Genève - Dans une déclaration orale devant le Conseil des Droits de l'Homme des Nations Unies (CDH) à Genève, l'Observatoire Euro-Méditerranéen des Droits de l'Homme a appelé à un soutien accru aux réfugiés en Turquie en fournissant au pays les moyens adéquats pour absorber davantage de réfugiés et les intégrer correctement.
Dans une déclaration conjointe avec l'Institut international pour les droits et le développement (IRDG) lors de la 45e session du CDH, Euro-Med a déclaré qu'entre 2015 et 2019, l'UE a accueilli environ quatre millions de demandeurs d'asile et de réfugiés. Dans le même temps, la Turquie a accueilli autant de réfugiés que les 27 États membres de l'UE, principalement en provenance de Syrie.

La déclaration souligne la décision de la Turquie en mars 2020 d'ouvrir ses frontières avec la Grèce devant les réfugiés qui veulent passer en Europe, notant que cette décision intervient après que près d'un million de civils de la ville syrienne d'Idlib aient été déplacés par de nouveaux fléaux de violence. Si cette crise a finalement été contenue, la répartition insoutenable et inégale des réfugiés dans la région euro-méditerranéenne laisse présager d'autres crises à venir.

Michela Pugliese, chercheuse spécialiste des questions de migration et d'asile à Euro-Med, a noté dans la déclaration que l'énorme pression migratoire sur la Turquie l'a laissée dans un besoin croissant de soutien et a dépassé sa capacité à fournir aux réfugiés des services, des soins ou des programmes d'intégration adéquats.

Cela les rend vulnérables à diverses formes d'exploitation, telles que les bas salaires. La plupart d'entre eux sont payés moins de 2 324 lires turques (300 $), ce qui est le salaire minimum légal en Turquie pour 2020.

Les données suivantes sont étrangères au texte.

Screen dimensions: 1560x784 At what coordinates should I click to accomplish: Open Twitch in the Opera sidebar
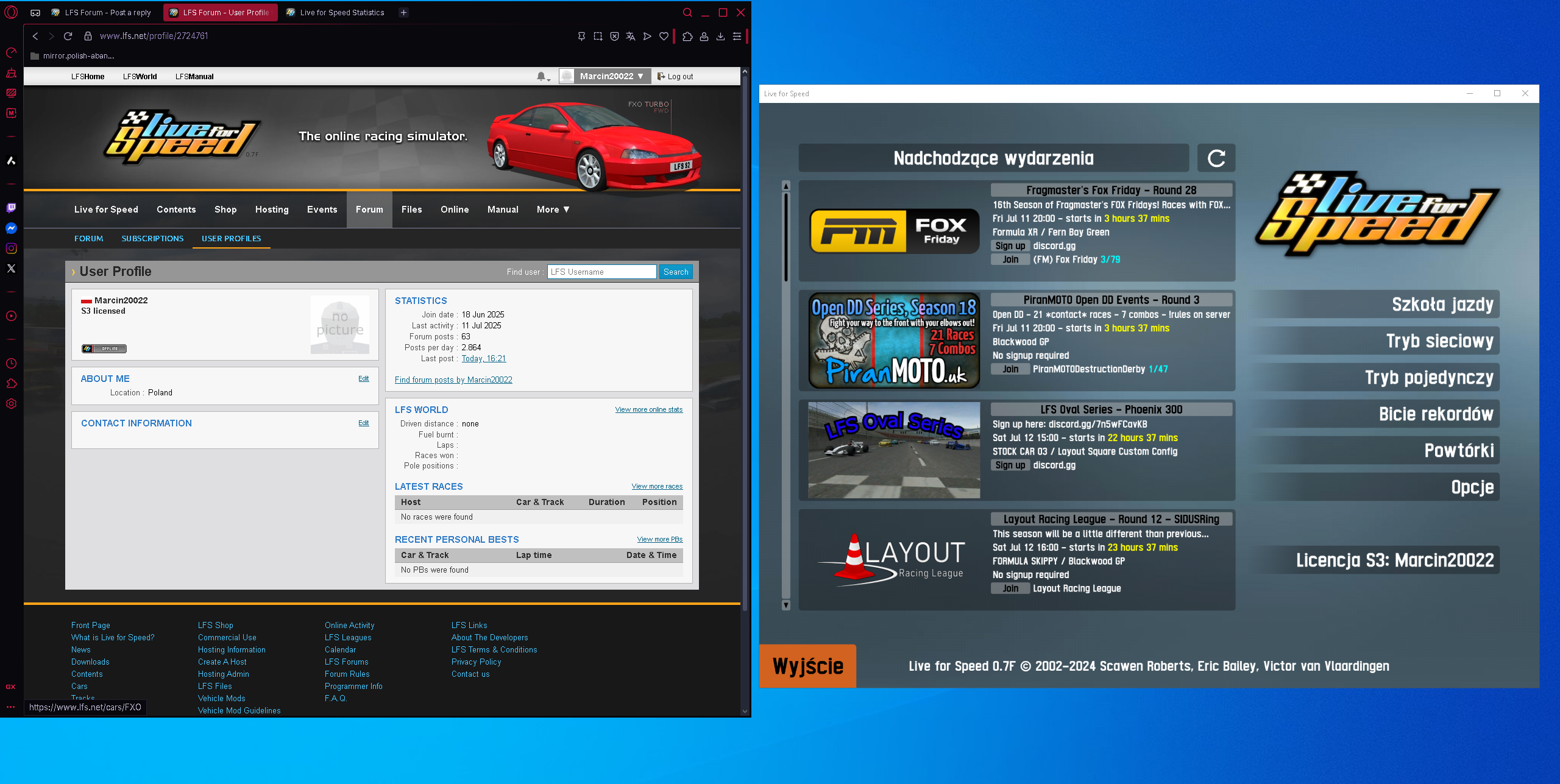point(11,208)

La déclaration avertit qu'alors que les flux de réfugiés vers la Turquie coïncident avec la hausse du chômage et le déclin de la croissance économique, le climat pour les réfugiés syriens a atteint un point critique, où ils sont de plus en plus enclins à une rhétorique anti-migrant croissante.

Contexte

Euro-Med participe régulièrement aux événements du Conseil des Droits de l'Homme des Nations unies, qui tient trois sessions par an. Par le biais de déclarations orales et de séminaires spéciaux en marge du Conseil, Euro-Med met en lumière les questions urgentes relatives aux droits de l'homme au Moyen-Orient et en Afrique du Nord, afin d'amplifier la voix des victimes et de dénoncer les violations et leurs auteurs. Euro-Med appelle à plusieurs reprises le Conseil et les États membres à prendre des mesures appropriées pour protéger les droits de l'homme et mettre fin aux violations.